# ASSIGNMENT
Using the listing below, retype the line bearing "1512x804 pixels." and each line after it, word for word, and nothing further.
(INFORMATION Opens)
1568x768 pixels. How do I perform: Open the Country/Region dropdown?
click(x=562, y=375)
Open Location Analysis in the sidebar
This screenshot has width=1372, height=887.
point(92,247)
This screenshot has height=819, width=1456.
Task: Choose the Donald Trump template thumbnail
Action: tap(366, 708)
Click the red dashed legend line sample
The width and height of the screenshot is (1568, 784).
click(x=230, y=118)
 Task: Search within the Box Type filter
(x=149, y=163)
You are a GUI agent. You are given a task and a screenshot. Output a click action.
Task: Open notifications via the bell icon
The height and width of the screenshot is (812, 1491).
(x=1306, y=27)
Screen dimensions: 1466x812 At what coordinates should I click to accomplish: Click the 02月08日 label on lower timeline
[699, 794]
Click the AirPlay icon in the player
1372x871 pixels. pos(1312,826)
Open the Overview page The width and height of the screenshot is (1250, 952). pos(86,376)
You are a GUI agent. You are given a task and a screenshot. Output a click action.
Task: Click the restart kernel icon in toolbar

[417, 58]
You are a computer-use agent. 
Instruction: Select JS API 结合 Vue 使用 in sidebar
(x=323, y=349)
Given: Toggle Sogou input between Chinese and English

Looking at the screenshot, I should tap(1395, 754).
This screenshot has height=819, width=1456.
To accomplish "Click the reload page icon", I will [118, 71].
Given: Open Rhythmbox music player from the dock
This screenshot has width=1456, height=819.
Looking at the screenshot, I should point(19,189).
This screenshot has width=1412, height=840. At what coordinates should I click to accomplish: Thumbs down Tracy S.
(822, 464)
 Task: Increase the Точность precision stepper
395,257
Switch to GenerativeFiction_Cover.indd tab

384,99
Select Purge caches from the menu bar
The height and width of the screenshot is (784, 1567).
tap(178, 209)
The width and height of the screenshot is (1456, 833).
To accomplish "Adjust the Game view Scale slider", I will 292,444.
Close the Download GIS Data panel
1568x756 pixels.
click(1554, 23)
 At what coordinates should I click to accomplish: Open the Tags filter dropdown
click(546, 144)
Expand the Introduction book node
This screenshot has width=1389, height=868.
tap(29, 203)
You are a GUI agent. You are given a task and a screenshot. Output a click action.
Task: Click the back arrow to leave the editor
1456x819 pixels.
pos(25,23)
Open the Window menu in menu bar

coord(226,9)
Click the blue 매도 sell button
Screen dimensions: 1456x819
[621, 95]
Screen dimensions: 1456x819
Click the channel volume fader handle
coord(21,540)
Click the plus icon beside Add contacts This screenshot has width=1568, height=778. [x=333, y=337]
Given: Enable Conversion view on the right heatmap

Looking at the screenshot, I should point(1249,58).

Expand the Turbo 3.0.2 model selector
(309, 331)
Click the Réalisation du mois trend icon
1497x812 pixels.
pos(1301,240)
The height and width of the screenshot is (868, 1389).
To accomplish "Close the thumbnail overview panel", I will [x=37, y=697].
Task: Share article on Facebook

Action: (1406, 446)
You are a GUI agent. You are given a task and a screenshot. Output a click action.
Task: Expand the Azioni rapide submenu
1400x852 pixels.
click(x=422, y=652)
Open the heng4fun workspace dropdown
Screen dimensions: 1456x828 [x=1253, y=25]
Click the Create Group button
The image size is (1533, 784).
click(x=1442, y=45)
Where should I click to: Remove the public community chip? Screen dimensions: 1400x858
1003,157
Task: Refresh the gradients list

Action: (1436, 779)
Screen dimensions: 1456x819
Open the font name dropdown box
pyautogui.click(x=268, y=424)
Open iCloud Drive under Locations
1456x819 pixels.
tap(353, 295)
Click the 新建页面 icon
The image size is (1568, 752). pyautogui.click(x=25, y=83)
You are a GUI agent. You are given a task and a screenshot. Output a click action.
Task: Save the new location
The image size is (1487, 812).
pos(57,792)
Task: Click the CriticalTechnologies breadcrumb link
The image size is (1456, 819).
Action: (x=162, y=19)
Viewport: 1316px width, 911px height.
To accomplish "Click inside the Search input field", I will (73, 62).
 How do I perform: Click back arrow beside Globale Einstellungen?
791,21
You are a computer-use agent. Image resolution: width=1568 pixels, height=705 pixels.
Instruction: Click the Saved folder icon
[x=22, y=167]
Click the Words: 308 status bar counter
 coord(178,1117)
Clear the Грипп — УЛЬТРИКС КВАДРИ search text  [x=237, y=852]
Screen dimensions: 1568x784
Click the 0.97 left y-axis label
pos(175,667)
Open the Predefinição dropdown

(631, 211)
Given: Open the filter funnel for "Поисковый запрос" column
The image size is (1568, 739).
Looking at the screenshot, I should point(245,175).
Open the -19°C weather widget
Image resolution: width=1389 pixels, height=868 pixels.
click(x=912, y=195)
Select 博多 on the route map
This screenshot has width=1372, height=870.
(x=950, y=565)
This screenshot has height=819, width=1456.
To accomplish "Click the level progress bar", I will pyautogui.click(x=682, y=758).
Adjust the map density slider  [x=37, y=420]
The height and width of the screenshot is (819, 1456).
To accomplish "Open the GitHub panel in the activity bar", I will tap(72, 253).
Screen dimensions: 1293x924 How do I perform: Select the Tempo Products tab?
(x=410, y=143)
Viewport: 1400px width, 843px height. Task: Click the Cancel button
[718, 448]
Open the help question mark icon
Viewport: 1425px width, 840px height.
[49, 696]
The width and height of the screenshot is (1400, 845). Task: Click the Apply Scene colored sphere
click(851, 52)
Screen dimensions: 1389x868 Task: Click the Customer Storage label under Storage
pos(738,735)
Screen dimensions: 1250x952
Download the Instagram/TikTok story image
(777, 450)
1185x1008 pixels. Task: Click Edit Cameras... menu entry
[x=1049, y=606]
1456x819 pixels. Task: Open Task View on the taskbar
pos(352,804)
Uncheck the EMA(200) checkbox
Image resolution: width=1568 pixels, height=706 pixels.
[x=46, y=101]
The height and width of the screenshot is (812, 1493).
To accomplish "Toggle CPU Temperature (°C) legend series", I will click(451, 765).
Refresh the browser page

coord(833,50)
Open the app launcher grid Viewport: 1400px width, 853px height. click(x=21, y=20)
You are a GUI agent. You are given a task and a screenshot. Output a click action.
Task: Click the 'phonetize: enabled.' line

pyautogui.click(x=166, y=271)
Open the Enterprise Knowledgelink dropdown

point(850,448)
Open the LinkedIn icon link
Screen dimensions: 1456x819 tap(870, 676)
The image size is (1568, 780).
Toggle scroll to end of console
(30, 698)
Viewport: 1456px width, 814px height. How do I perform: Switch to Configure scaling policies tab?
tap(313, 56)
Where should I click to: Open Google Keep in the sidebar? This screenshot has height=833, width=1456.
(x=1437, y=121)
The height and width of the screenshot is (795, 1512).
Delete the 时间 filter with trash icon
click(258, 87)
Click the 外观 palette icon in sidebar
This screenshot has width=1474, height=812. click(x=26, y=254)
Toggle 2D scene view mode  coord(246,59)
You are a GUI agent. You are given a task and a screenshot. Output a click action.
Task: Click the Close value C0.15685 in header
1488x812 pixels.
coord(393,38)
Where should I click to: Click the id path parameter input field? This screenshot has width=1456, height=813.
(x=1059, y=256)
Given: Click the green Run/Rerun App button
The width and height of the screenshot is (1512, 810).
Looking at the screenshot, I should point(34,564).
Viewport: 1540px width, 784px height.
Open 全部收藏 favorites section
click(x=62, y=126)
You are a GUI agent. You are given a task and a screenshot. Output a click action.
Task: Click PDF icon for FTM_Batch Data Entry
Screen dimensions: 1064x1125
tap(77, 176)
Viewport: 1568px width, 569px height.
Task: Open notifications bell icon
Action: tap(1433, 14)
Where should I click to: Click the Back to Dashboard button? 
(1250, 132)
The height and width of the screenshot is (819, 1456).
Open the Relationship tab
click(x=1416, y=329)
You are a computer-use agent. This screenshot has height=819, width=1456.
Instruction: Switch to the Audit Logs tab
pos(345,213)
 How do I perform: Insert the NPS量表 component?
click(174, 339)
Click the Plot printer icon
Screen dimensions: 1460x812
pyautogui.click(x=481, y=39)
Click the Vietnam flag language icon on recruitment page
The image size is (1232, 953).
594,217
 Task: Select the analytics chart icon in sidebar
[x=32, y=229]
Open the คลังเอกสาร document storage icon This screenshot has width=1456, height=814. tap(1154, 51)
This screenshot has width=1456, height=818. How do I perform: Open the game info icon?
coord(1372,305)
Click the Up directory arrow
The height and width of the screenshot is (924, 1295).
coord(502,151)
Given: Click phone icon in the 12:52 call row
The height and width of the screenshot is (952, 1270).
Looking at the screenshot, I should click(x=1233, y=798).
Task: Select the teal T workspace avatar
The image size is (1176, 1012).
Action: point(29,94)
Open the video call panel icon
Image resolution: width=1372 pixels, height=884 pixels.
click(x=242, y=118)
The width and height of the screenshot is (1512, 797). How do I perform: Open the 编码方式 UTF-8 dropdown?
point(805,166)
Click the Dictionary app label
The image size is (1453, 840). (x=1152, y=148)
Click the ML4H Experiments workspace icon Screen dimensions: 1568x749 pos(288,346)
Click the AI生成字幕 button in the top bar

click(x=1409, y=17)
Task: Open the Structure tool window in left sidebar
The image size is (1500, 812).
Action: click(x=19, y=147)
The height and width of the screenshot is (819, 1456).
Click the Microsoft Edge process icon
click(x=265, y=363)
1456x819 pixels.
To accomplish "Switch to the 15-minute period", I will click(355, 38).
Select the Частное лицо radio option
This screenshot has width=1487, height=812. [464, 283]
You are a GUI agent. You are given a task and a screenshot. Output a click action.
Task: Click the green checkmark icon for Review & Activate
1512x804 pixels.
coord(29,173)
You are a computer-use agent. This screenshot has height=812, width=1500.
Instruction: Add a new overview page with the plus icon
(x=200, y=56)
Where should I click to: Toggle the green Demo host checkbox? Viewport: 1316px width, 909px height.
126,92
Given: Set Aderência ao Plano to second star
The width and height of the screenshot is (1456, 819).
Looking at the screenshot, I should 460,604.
(INFORMATION Closes)
# SOLUTION TO THE EXERCISE
1512x804 pixels.
coord(29,173)
You are a computer-use agent. This screenshot has height=812, width=1500.
Instruction: Add a new overview page with the plus icon
(x=200, y=56)
Where should I click to: Toggle the green Demo host checkbox? Viewport: 1316px width, 909px height.
126,92
Given: Set Aderência ao Plano to second star
The width and height of the screenshot is (1456, 819).
Looking at the screenshot, I should 460,604.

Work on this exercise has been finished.